After the Celtics defeated the Bulls in Game 1 of their opening-round playoff series in 1986, Boston guard Danny Ainge was contacted by Boston Herald sportswriter Mike Carey with an unusual offer: Michael Jordan wanted to play a round of golf, and they needed a fourth.
“Sounds fun,” Ainge said at the time.
Carey, who did side work organizing things like autograph appearances for NBA players, had been contacted by Chicago Sun-Times Bulls beat writer Mark Vancil about Jordan’s request.
There was plenty about this arrangement that was odd. Ainge and Jordan knew each other, but had never spent time together and were hardly friends. Now, this meeting would somehow be arranged by a pair of writers. And, most stunningly, it was in the middle of a playoff series.
“It was very, very rare,” Ainge said. “I don’t think I ever even met, or had dinner, or even a phone conversation with any other opponent in my whole career before a playoff game.”
The golf outing was mentioned during Sunday’s broadcast of "The Last Dance,” ESPN’s 10-part documentary on Jordan’s Bulls. The golfing was notable because Jordan followed it up by scoring 63 points in Chicago’s double-overtime Game 2 loss to the Celtics.
In a phone interview Monday, Ainge recounted those secretive 36 holes at Framingham Country Club.
“Michael was like me in that he didn’t want to really do other stuff that a lot of players did in those days,” Ainge said. ”He just wanted to play golf. And you had so much time on your hands.”
Ainge said they played each hole for money, and that he won more than he lost. It was clear that Jordan, ever the competitor, was not thrilled about it. When the round ended, Ainge said, Jordan made it clear that he wanted to play again for a chance at redemption. He might even have wanted to keep playing that day.
“I did beat him, and I did talk a little trash,” Ainge said. “I just remember it was a good time. He did say when I got dropped off, 'Tell your boy DJ I’ve got something for him tomorrow.’ Michael was so competitive. He really, really wanted to win.”
Jordan, of course, then erupted for 63 points in his team’s loss, with Celtics guard Dennis Johnson trying his best to stop him.

• [ACTIVITY] In the article about Danny Ainge's golf round with Michael Jordan, at which country club did they play? You won't need the data that follows.

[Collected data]
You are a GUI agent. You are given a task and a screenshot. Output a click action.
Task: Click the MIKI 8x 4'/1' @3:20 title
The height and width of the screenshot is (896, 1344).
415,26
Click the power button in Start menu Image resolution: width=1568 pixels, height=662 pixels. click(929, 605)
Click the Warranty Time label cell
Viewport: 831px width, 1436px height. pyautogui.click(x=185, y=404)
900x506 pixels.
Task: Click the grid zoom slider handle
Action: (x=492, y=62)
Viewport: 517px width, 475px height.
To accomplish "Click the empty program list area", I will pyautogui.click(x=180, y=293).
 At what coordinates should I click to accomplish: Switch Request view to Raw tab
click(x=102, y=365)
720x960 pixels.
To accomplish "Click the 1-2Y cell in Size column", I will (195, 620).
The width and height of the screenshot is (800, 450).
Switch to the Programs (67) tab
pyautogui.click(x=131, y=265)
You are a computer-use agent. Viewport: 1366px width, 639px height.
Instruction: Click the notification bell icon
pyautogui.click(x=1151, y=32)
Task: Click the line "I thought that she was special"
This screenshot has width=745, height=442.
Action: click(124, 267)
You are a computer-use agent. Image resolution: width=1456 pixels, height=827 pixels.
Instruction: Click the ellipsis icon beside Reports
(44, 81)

• [PROBLEM SOLUTION] Framingham Country Club